En ese momento, nadie cavilará menos que el ciudadano europeo, que se caracteriza por vivir sus propias contradicciones con la tranquilidad que da saber que constituyen el motor de su propio progreso. La respuesta europea a la ecuación será que ni la una, ni la otra, sino las dos a la vez.
Por fuerza, debemos ofrecer un espectáculo lamentable cuando, precisamente esa minoría de la Humanidad que disponemos de confortables hogares con calefacción, iluminación eléctrica, aire acondicionado y más electrodomésticos de los que somos capaces de manejar, nos entregamos a la celebración de la Semana del Orgullo No Nukes. Y si hay que manifestarse, ahí iremos. En vehículo privado, por supuesto.
Porque aunque, llegadas las entrañables fechas, no estamos dispuestos a negociar una sola bombilla en materia de iluminación navideña, los ciudadanos occidentales nos oponemos mayoritariamente a la energía nuclear, sobre todo, en días como éstos.
Somos más partidarios de la hidraúlica, siempre y cuando la construcción de la presa no implique la desparición de quién sabe qué ancestral aldea. En cuanto a la eólica, cuenta con todas nuestras bendiciones, siempre y cuando los omnipresentes molinetes no estropeen la belleza inmarcesible del paisaje rural.
Cuando los expertos establecen estos días las principales diferencias entre las crisis nucleares de Chernobil y Fukushima, olvidan mencionar la principal: la permanente oscilación entre el la desinformación y el alarmismo, entendidos los dos como fenómenos virales transmitidos en red.
Hace veinticinco años pasaron tres días hasta que se comenzó a saber qué estaba pasando en Ucrania. En cambio, desde el pasado lunes, la comunidad internauta derrocha actividad, con el consiguiente derroche de consumo eléctrico.
Ser europeo significa haber culminado el proceso de evolución de la especie, al menos, en sus aspectos morales.
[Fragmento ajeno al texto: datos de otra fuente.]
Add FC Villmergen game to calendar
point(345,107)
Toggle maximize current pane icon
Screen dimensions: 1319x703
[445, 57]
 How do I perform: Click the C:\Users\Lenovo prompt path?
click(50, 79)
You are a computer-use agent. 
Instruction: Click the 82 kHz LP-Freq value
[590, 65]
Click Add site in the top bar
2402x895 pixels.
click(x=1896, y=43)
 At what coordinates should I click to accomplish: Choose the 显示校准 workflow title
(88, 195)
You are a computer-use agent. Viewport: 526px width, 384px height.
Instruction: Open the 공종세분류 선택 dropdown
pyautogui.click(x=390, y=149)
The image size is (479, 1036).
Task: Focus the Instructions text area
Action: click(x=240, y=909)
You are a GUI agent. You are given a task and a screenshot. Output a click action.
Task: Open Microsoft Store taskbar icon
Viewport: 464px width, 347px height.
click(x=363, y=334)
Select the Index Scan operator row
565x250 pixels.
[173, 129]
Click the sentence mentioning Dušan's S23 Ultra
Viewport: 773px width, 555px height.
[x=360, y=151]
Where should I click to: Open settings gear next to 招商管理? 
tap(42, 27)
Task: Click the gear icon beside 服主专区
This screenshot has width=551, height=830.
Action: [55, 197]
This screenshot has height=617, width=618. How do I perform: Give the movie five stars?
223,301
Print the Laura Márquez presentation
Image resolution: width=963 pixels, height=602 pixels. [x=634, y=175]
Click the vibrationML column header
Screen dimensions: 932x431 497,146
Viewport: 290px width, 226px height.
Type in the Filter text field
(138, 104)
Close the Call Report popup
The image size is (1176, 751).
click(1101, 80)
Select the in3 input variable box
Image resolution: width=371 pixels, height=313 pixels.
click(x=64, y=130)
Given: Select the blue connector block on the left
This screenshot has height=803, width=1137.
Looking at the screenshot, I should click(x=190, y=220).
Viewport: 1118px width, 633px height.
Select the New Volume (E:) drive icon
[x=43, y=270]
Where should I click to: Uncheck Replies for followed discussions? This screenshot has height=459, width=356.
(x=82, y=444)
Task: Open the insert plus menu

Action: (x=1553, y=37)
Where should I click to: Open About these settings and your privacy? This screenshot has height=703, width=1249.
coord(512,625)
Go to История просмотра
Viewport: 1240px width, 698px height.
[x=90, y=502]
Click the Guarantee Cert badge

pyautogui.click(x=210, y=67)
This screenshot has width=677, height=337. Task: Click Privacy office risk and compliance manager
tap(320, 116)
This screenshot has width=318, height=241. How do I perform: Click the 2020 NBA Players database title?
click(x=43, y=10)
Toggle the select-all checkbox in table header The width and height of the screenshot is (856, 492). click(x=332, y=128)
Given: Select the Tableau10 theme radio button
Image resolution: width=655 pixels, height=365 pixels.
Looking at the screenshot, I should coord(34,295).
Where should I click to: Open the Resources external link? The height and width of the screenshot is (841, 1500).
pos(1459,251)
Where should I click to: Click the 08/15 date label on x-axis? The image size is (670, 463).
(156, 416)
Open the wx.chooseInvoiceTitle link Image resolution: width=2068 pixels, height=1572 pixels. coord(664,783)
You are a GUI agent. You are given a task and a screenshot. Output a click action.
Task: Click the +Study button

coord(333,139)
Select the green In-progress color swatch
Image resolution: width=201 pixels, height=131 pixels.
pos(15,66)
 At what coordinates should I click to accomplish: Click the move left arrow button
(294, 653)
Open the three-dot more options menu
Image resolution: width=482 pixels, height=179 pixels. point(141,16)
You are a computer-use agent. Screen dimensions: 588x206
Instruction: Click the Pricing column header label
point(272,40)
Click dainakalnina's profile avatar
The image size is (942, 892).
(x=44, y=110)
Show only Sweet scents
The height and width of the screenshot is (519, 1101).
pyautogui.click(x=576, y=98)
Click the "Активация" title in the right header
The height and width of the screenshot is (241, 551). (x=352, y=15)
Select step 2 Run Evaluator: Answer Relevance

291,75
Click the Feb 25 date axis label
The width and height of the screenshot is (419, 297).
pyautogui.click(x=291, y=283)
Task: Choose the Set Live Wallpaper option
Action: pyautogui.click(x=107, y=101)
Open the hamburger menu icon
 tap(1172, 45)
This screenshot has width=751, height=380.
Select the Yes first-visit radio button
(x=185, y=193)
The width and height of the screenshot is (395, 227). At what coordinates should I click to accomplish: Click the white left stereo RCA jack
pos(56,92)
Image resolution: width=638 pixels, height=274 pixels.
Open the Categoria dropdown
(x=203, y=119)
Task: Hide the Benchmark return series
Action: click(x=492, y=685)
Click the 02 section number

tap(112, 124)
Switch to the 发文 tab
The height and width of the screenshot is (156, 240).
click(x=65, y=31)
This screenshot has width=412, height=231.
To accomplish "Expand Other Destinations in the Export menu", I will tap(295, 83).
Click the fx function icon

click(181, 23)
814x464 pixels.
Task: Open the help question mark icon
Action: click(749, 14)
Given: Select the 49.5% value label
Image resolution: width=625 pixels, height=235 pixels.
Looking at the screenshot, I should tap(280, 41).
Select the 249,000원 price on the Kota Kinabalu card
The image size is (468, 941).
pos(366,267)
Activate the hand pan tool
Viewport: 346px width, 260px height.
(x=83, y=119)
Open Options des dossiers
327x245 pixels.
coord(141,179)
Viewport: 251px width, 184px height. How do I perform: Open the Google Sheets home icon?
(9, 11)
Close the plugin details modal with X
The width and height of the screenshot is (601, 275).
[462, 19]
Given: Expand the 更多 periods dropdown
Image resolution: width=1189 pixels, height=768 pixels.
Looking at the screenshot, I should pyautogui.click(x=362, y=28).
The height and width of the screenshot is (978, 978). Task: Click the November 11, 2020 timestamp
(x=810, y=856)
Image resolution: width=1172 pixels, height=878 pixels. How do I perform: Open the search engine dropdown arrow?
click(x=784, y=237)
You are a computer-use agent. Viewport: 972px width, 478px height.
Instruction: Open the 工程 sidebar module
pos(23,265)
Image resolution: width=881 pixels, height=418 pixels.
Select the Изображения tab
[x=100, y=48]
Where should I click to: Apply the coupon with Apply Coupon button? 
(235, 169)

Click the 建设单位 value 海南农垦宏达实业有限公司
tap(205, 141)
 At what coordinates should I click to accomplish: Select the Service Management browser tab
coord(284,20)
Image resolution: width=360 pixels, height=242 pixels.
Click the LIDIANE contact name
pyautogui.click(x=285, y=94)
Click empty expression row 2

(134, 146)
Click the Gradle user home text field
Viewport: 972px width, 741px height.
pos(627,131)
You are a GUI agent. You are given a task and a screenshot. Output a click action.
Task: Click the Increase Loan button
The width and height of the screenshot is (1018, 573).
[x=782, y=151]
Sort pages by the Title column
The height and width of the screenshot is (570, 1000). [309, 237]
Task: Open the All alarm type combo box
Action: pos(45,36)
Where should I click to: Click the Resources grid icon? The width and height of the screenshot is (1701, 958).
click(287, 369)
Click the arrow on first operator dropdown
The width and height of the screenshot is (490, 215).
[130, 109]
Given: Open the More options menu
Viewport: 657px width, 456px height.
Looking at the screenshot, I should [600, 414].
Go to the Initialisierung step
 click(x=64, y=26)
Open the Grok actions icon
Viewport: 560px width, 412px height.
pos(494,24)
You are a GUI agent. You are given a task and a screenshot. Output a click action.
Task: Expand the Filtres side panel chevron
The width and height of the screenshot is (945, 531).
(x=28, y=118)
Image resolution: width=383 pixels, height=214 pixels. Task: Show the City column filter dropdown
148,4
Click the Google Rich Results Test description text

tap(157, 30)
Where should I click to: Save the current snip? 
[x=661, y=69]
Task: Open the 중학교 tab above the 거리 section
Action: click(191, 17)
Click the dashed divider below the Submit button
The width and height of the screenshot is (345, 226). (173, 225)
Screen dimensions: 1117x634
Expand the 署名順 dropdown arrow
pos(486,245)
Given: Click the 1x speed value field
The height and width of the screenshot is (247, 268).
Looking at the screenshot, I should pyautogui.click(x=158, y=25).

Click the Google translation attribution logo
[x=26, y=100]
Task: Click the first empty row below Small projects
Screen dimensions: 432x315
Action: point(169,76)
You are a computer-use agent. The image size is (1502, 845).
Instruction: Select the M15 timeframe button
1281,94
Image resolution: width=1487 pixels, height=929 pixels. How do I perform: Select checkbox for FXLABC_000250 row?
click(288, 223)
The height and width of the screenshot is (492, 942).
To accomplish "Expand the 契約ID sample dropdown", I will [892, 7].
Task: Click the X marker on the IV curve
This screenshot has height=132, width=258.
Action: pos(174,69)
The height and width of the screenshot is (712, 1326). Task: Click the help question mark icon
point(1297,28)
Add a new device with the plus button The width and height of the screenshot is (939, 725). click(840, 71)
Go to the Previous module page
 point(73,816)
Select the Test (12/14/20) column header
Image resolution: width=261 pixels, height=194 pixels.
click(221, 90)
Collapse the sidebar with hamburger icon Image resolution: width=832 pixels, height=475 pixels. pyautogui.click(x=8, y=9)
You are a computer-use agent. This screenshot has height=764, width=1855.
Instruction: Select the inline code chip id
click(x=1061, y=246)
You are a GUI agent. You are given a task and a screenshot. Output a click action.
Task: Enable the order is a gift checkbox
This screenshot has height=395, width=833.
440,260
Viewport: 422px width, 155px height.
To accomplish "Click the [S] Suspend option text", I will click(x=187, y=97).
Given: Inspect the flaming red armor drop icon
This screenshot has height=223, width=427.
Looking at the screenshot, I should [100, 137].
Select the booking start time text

Al amparo de la Declaración Universal de los Derechos Humanos, a cuya redacción tanto contribuimos desde la experiencia que da la vulneración de todos y cada uno de ellos, los habitantes de Occidente ocupamos siempre el epicentro de la ética, una posición un tanto sospechosa que invita a preguntarse si es posible poseer todos los bienes materiales y, a la vez, tener siempre razón.